2. Reduce Interruptions When Possible

The second top improvement suggested by emergency providers was a decrease in the amount of interruptions through use of things like a desktop messenger system or HIPAA-compliant phone app for texting where a provider could check messages when they come to a stopping point in other important tasks.

Emergency physicians are interrupted an average of 9.7 times per hour while primary care physicians are typically interrupted 3.9 times per hour on average. The fast pace of an ED can’t be changed, but there are ways to minimize unnecessary interruptions. These may include creating a “no-interruption zone,” monitoring messages less frequently, and identifying critical tasks where interruptions should be limited.

3. Optimize Documentation

About 44 percent of a physician’s shift is spent entering data into electronic health records (EHRs). A busy 10-hour shift requires around 4,000 mouse clicks for common charting functions. One 2019 report on physician burnout, depression, and suicide found that nearly one third of physicians cited EHRs as a main contributor to burnout, making EHR optimization a critical focus when improving the ED work environment.
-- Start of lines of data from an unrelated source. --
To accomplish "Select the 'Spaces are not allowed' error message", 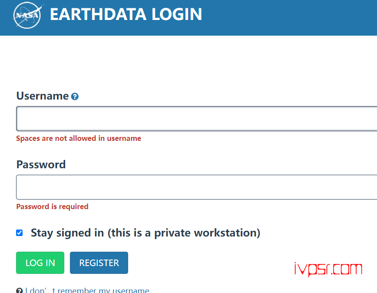I will tap(79, 138).
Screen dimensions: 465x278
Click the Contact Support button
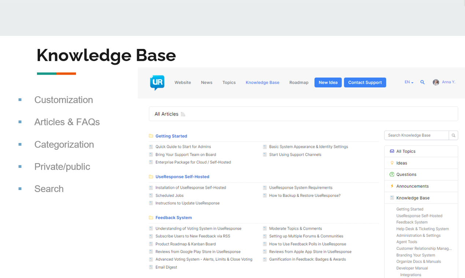tap(365, 83)
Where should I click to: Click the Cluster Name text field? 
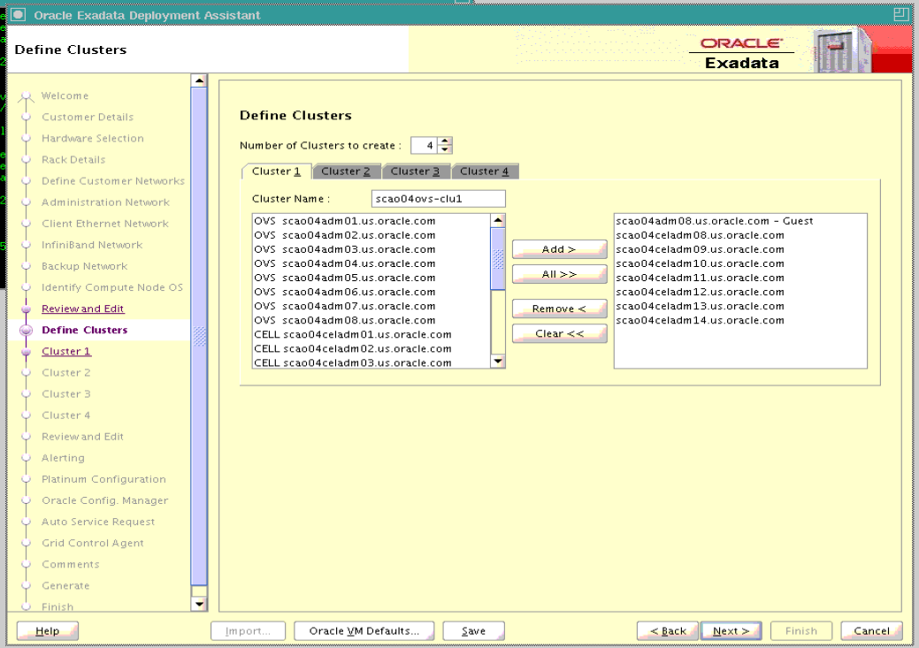coord(438,199)
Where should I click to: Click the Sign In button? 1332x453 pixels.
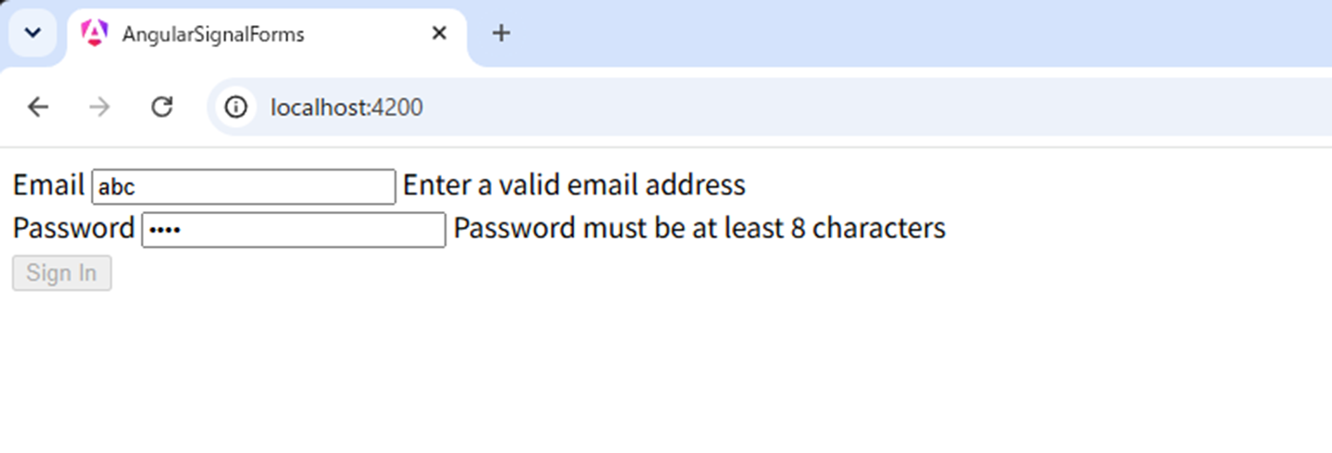coord(62,273)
EHR design and use factors associated with clinician stress include information overload, excessive data entry requirements, and unnecessarily long notes. Many of these could be addressed through vendor improvements, policy changes, and comprehensive training.

The use of scribes has grown with the increase in EHRs. One study found that emergency physician productivity increased by nearly 16 percent when using scribes in EDs. Another study found that scribes positively affected physician satisfaction, charting efficiency, and could be a strategy for reducing burnout. Additionally, scribes are often aspiring clinicians looking to gain experience, making the use of scribes beneficial for all parties involved.

While the fast and sometimes chaotic pace of the emergency department isn’t likely to change, there are things that hospital leadership, technology vendors, and policy makers can do to optimize the ED work environment and help address the burnout associated with the demanding job.